Link

Data Structures

Table of contents

  1. Partial sums
  2. Dynamic connectivity
  3. Describing algorithms

Submit your solutions to the following questions as a PDF on Gradescope.

Partial sums

Given a double[] A containing N real numbers as input, the partial sums problem specifies the following API describing the basic operations that we need.

add(int i, double y)
Add the value y to the ith number.
partialSum(int i)
Return the sum of the first i numbers, A[0] through A[i - 1].

There are no insertions or deletions; the only change is to the values of the numbers. You may introduce one additional array of size N. Assume for simplicity that N is a power of 2.

For each of the following conditions, give a crisp and concise English description of a partial sums algorithm that meets the requirements.

  1. Runtime for add is in O(1) while partialSum is in O(N).
  2. Runtime for add is in O(N) while partialSum is in O(1).
  3. Runtime for add is in O(log N) while partialSum is in O(log N).

Dynamic connectivity

Given an int N specifying the total number of sites (indexed 0 through N - 1), the dynamic connectivity problem specifies the following API describing the basic operations that we need.

connect(int p, int q)
Add a connection between sites p and q.
isConnected(int p, int q)
Returns true if and only if sites p and q are in the same component.

The connect and isConnected operations model an equivalence relation, which means that it is:

  • Reflexive: p is connected to p.
  • Symmetric: If p is connected to q, then q is connected to p.
  • Transitive: If p is connected to q and q is connected to r, then p is connected to r.

You may introduce 2 arrays of size N.

Hint
Consider initializing each index of an array to the value of the corresponding site, e.g. initialize array index 17 to the value 17.

For each of the following conditions, give a crisp and concise English description of a dynamic connectivity algorithm that meets the requirements.

  1. Runtime for connect is in O(N) while isConnected is in O(1).
  2. Runtime for connect is in O(log N) while isConnected is in O(log N).

    Try first designing an algorithm that runs in O(N) for both operations. Then, add an invariant to ensure efficient connection of two components and eliminate worst-case linear-time array state.


Describing algorithms

A crisp and concise description of an algorithm provides enough detail for another CSE 332 student to implement the algorithm.

As an example of how to describe an algorithm, consider the following data type for implementing a least recently used (LRU) cache.1

An LRU cache is a data type that stores up to N distinct keys.
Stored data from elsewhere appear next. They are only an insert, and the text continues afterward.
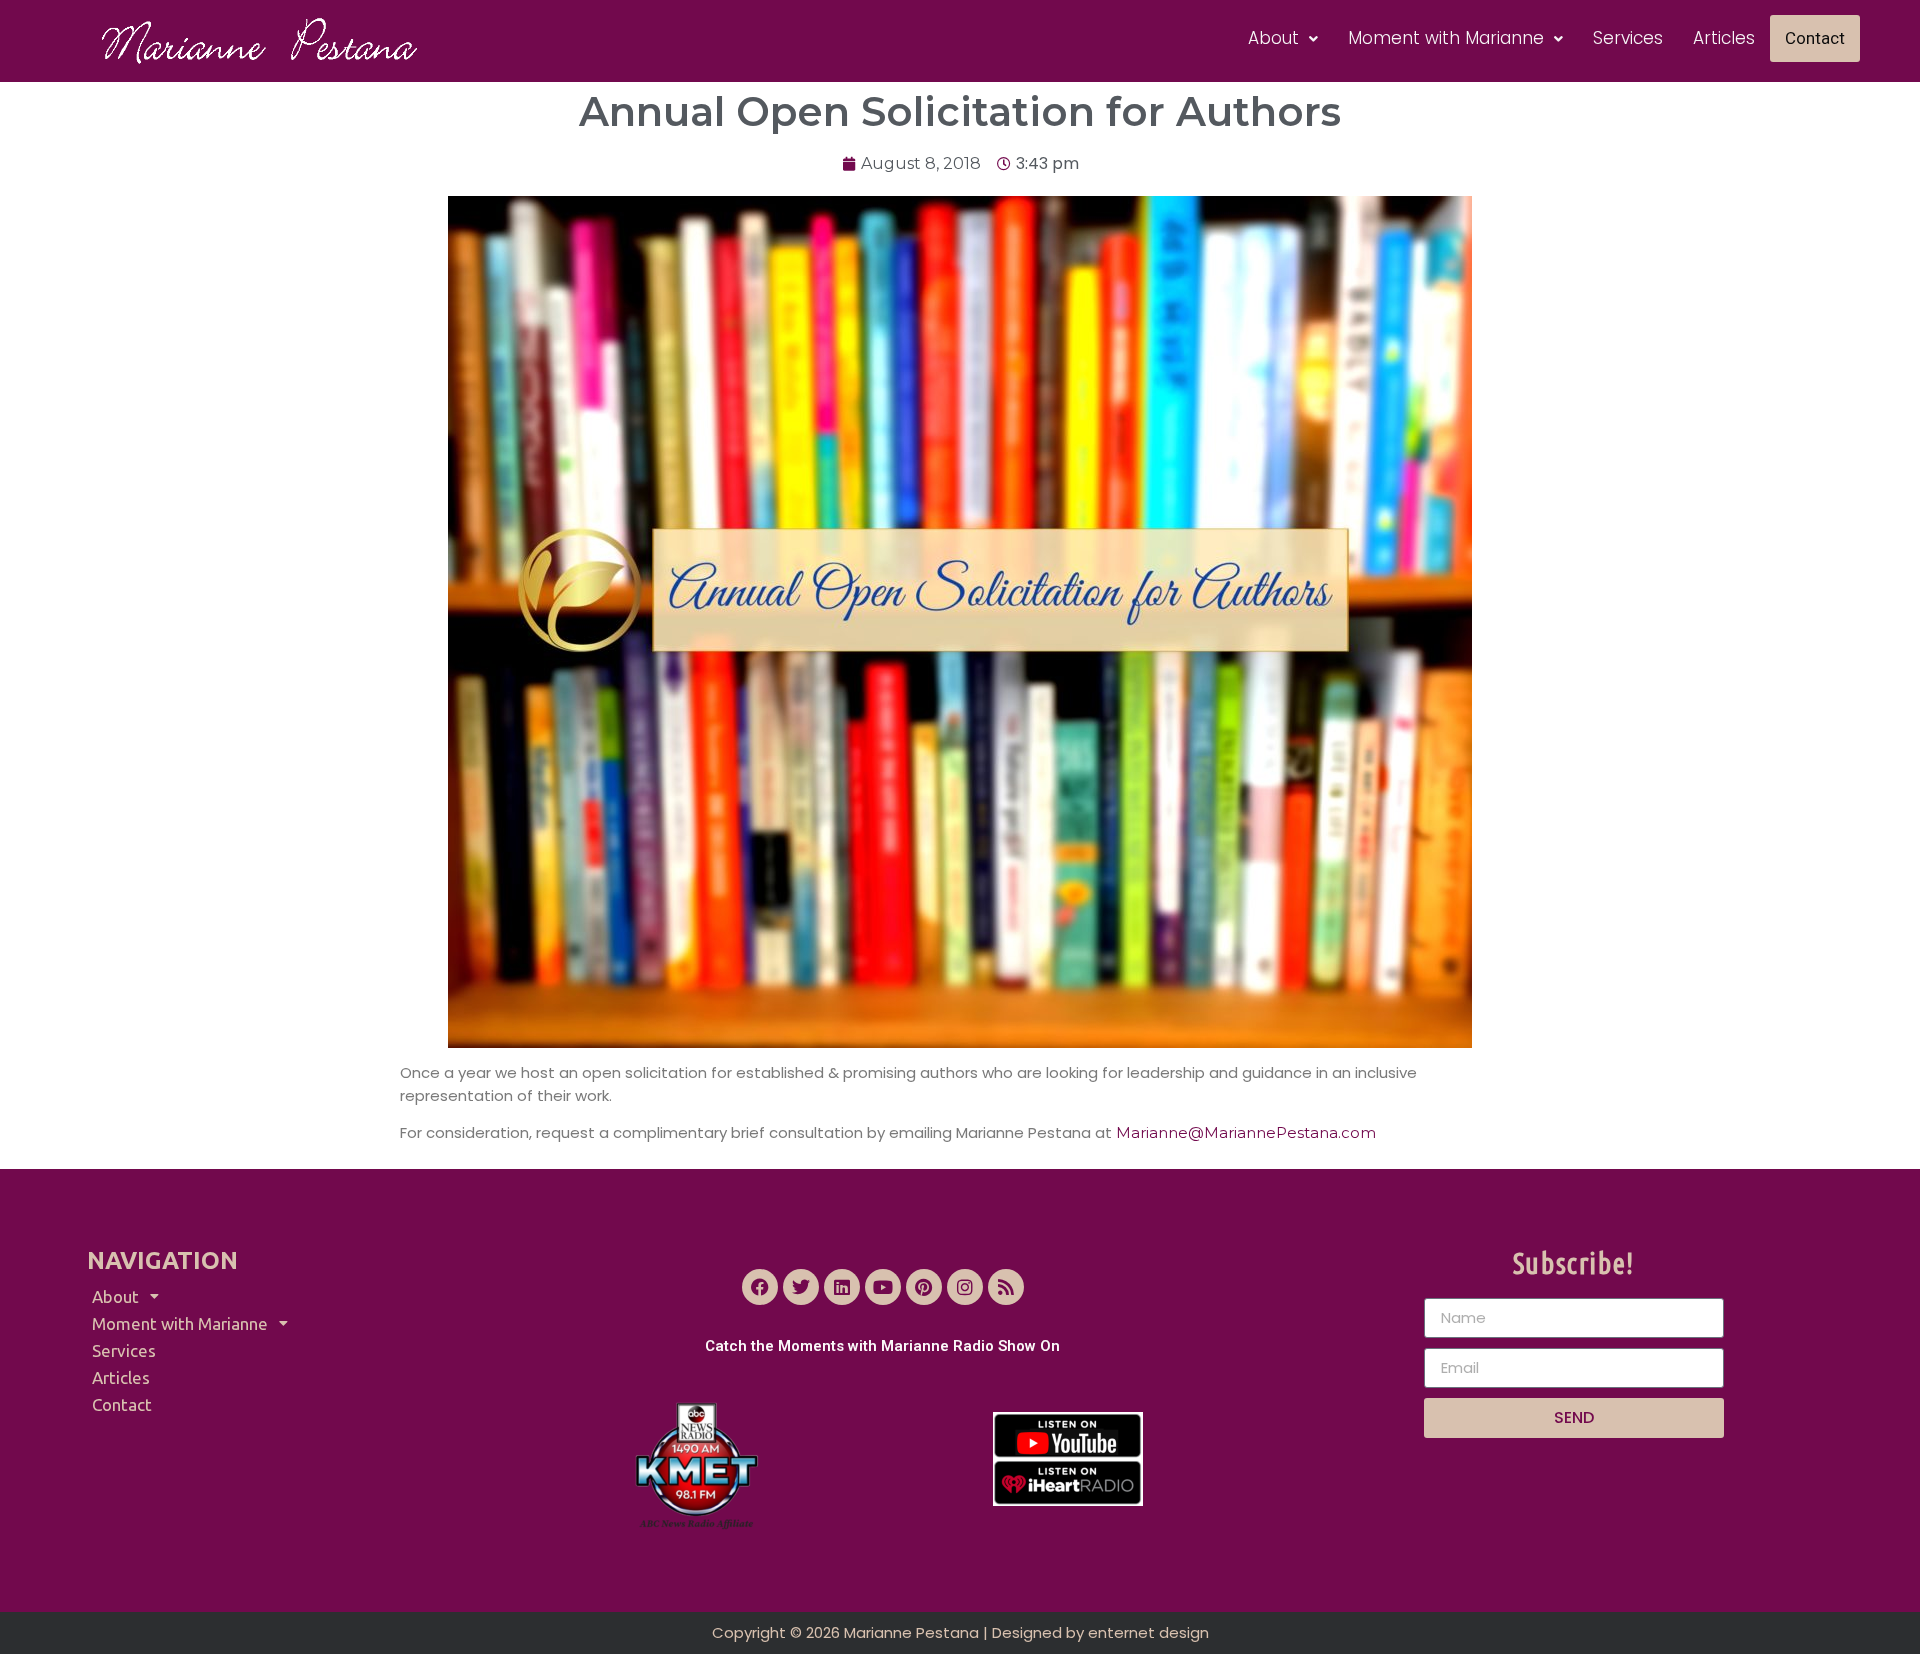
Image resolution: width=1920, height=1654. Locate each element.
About (1273, 38)
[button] (1283, 38)
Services (1628, 38)
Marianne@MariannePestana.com (1246, 1132)
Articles (1724, 38)
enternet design (1148, 1632)
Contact (1815, 38)
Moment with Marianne (1446, 38)
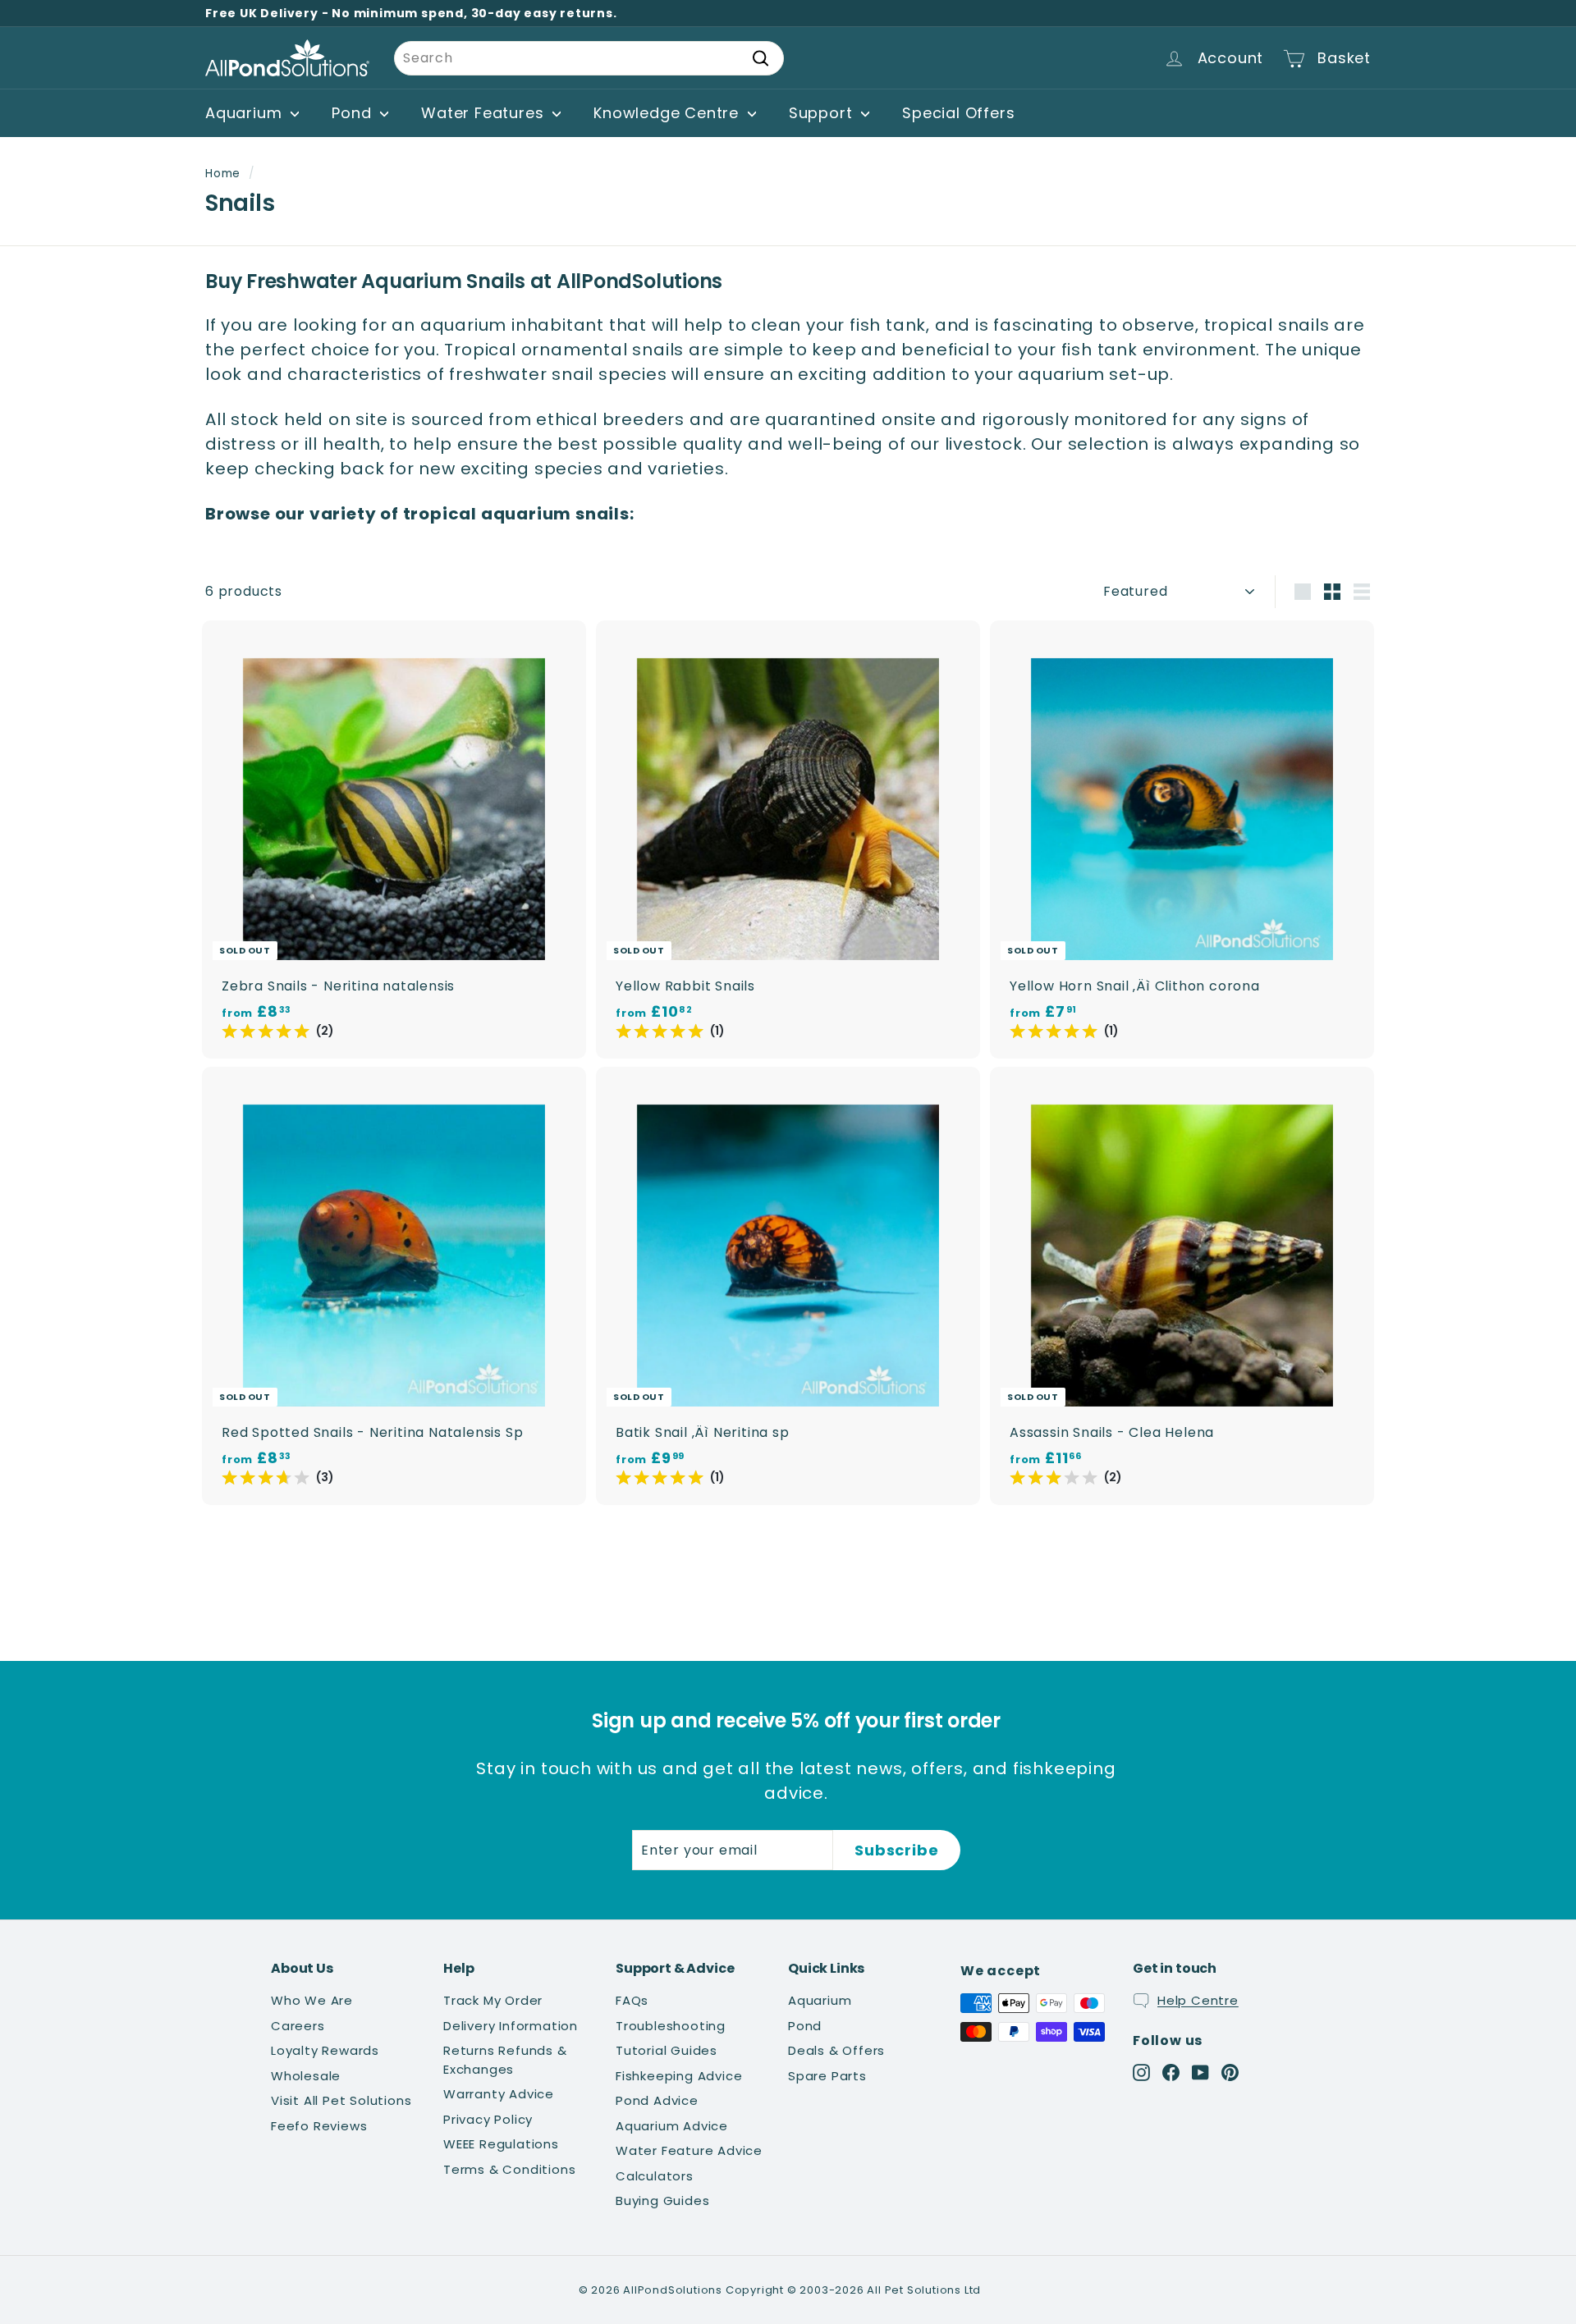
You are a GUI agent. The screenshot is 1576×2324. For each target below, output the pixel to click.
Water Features (484, 113)
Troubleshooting (671, 2025)
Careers (298, 2025)
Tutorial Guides (666, 2050)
If the data type is full when adding a new key to the cache, the LRU cache first removes the key that was least recently cached.

cache(Key key)
If there are N keys in the cache and the given key is not already in the cache, remove the key that was least recently used as an argument to cache and add the given key to the LRU cache.
inCache(Key key)
Returns true if and only if the key is in the LRU cache.

Suppose we want to design an LRU cache implementation where both operations usually complete in constant time, with the assumption of a good hash function that distributes keys evenly.

It’s not sufficient just to say, “Use a hash table and a linked list.” While this hints at a high-level approach, it’s not clear how the reader could implement the operations in the given time requirements.

A better description explains how the data structures can be applied to solve the problem.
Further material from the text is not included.